Our table was covered largely with vegetables and raw fish. Plates of scallop crudo, the rounds of raw mollusk deluged with tiny, shiny, pretty things; wedges of grilled eggplant smothered with yogurt; black and green broccoli; and a warm salad of roasted squash and wilted radicchio. Plus (fried) falafel, for fibre. All of which my date tucked into with great pleasure — and justly so. But ever with a roaming eye to the birds next door.
Citizen is the second project for the formidable chef-restaurateur team of Marc Doiron and Lori Wojcik. Their first is the seven-year-old Elgin Street restaurant called Town. This sibling slipped into a former hair salon space, around the corner from Town on Gilmour Street, with a configuration that allows for the Town kitchen to be lengthened and shared. The room is bright, whitewashed, with design touches that are rustic-refined, quirky and charming. Art matters to this team – Wojcik comes from an art restoration background, and ran a gallery for a dozen years. Music does too. If there weren’t a dozen hungry eyes at the front door looking longingly at my table (no reservations), I could have lingered, ordering this and that, and enjoyed the tunes.

As is the modern way, the menu has a snacky sensibility. If you know the food served at Town, you’ll recognize the same focus on big flavours, eccentric-sounding combinations (that work), and pretty plates. Doiron trained as a pastry chef, and his pleasure in detail, colour and form is clear. But unlike the cuisine at Town – mod-Italian with some liberties – the influences on the menu at Citizen are more global, from southern Spain, Lebanon, Morocco, Korea, Japan and Quebec. Whyever not?
You could start with dates, stuffed with smoked blue cheese, sashed with bacon, brushed with cayenne’d honey, and smothered with almonds, slivered and browned. Though you could also end well with these dates; no matter how much savoury you toss at dates, they remain sweet treats. Or you could start with broccoli. Nothing sweet about them. The kitchen sets the charred spears, showered with manchego cheese, in a shallow pool of Ajo Blanco, the ancient Andalusian soup of almond, bread and garlic, cool and thick, scattered with pickled grapes, and lots of crunchy almonds. Think broccoli’s not your thing? Try this version.

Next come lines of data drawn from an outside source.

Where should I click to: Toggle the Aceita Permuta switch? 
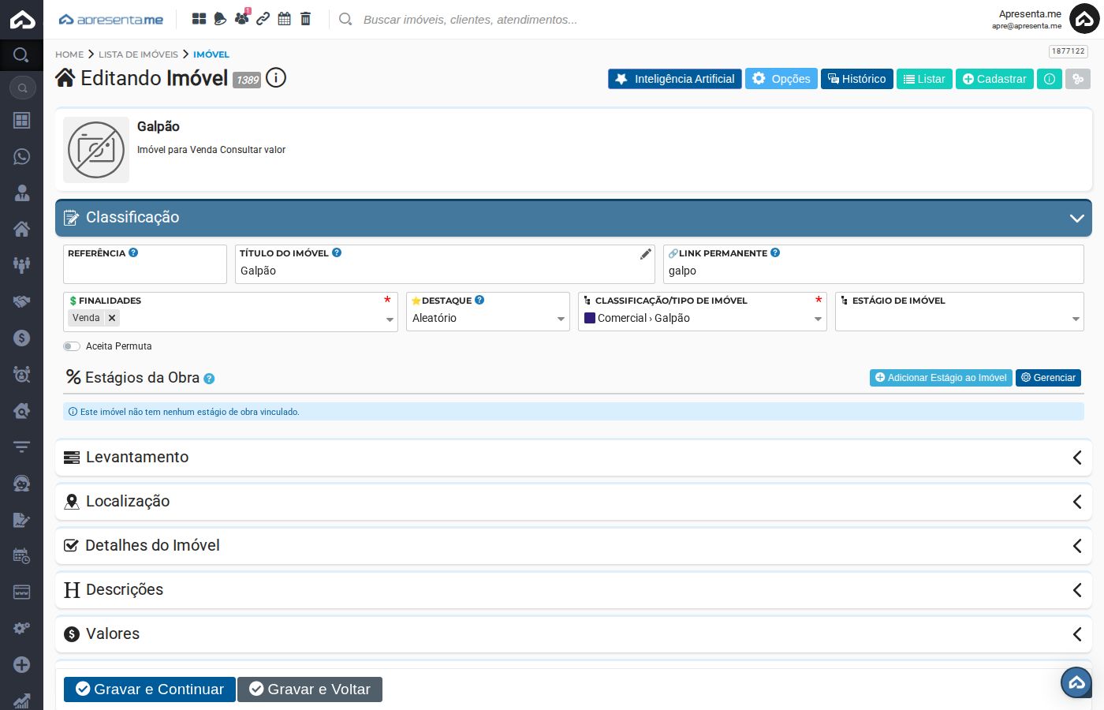tap(72, 346)
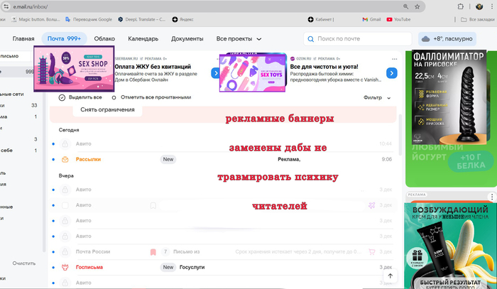
Task: Click the Поиск по почте search field
Action: tap(356, 39)
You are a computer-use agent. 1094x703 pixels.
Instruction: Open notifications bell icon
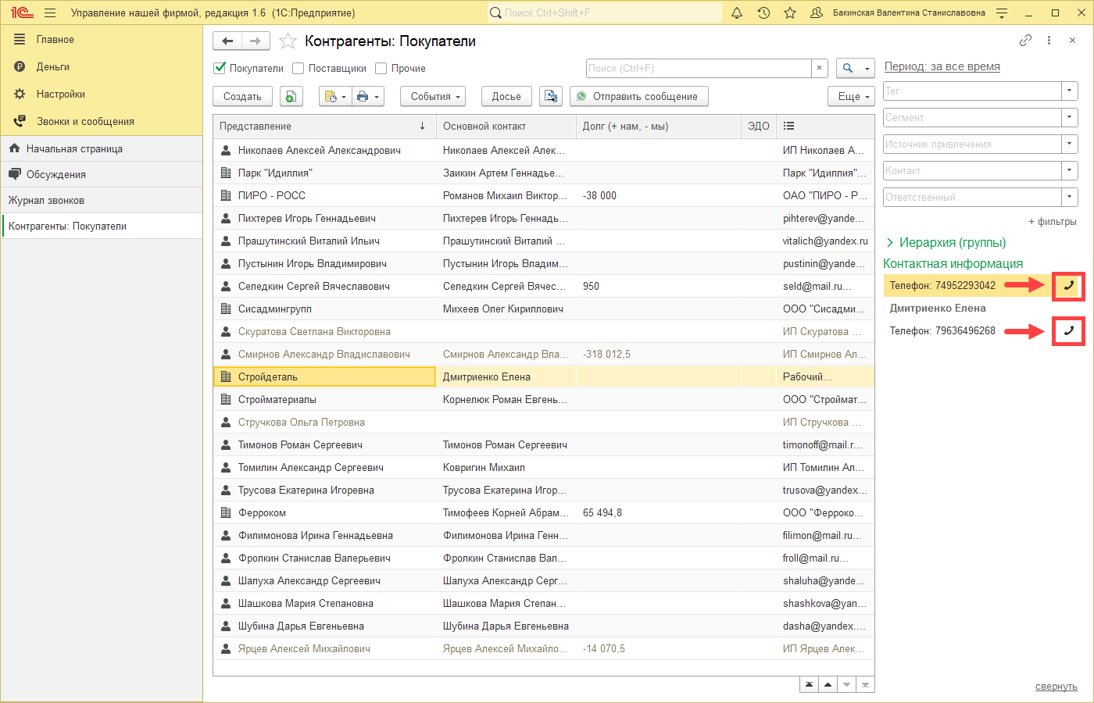[x=736, y=13]
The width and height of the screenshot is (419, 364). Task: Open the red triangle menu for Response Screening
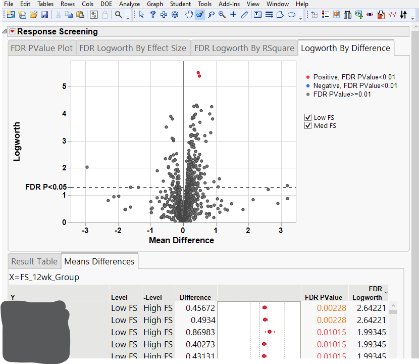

Wedges of smokey eggplant, canoe shaped, bronzed, grill-marked and dredged in punchy spices, are set upon with many things – a couscous salad, soft braised lamb, juicy pops of pomegranate, rings of pickled jalapeno, spoons of cool, tangy yogurt and a big finish of nubbly gremolata, all green and garlicky, puckered up with preserved lemon.

And on it went, dish after dish of pretty pleasures and out-there combinations. Heirloom carrots perfectly roasted, set in a white puddle of goat cheese sauce. Ringing the dish, an Oz-green swirl of slurried pesto, and (here’s where it gets weird) orange mounds of tobiko (Japanese flying fish roe), along with preserved mandarin for some sweet citrus, branches of dill and broken bits of a black sesame brittle.

Two types of squash are herbed, roasted and blanketed with charred radicchio, moistened with a lime crema and crowned with seeds. What else? Falafel with beet hummus and a pickled beet salad, heady of cloves. And scallops crudo, the only dish with a slight flaw. Roasted hazelnuts, a brunoise of green apple, pea shoots and snipped chives draped the scallops, ‘cooked’ in a lime-apple gel and anointed with brown butter. But the butter had hardened to shards. Clearly not the plan. So we let the dish sit, turned our attention to other things, and in time the butter liquefied, and the scallops and their mates were pretty darn splendid.
Who needs teetering towers of Korean fried chicken sandwiches with prosciutto and pickles when there’s so much good in vegetables and fish?
We indulged instead with pudding chomeur set in a maple caramel, with spiced apples and whipped cream.
Citizen might have a thoroughly casual feel, but service has a fine dining sensibility. It knows the food inside out and back to front, has solid wine knowledge (the list is as interesting as the food), is focused on the needs of its tables, and the floor and bar staff seem a happy bunch.
As our server said, when asked why she’d come to Citizen: “Well, when you have the opportunity to work with Marc and Lori… you just do.”
Marc Doiron and Lori Wojcik’s Citizen is open Thursday through Sunday. On Monday evenings, guest chef Mike Frank (late of Bar Robo and the departed Mellos diner) takes over the kitchen.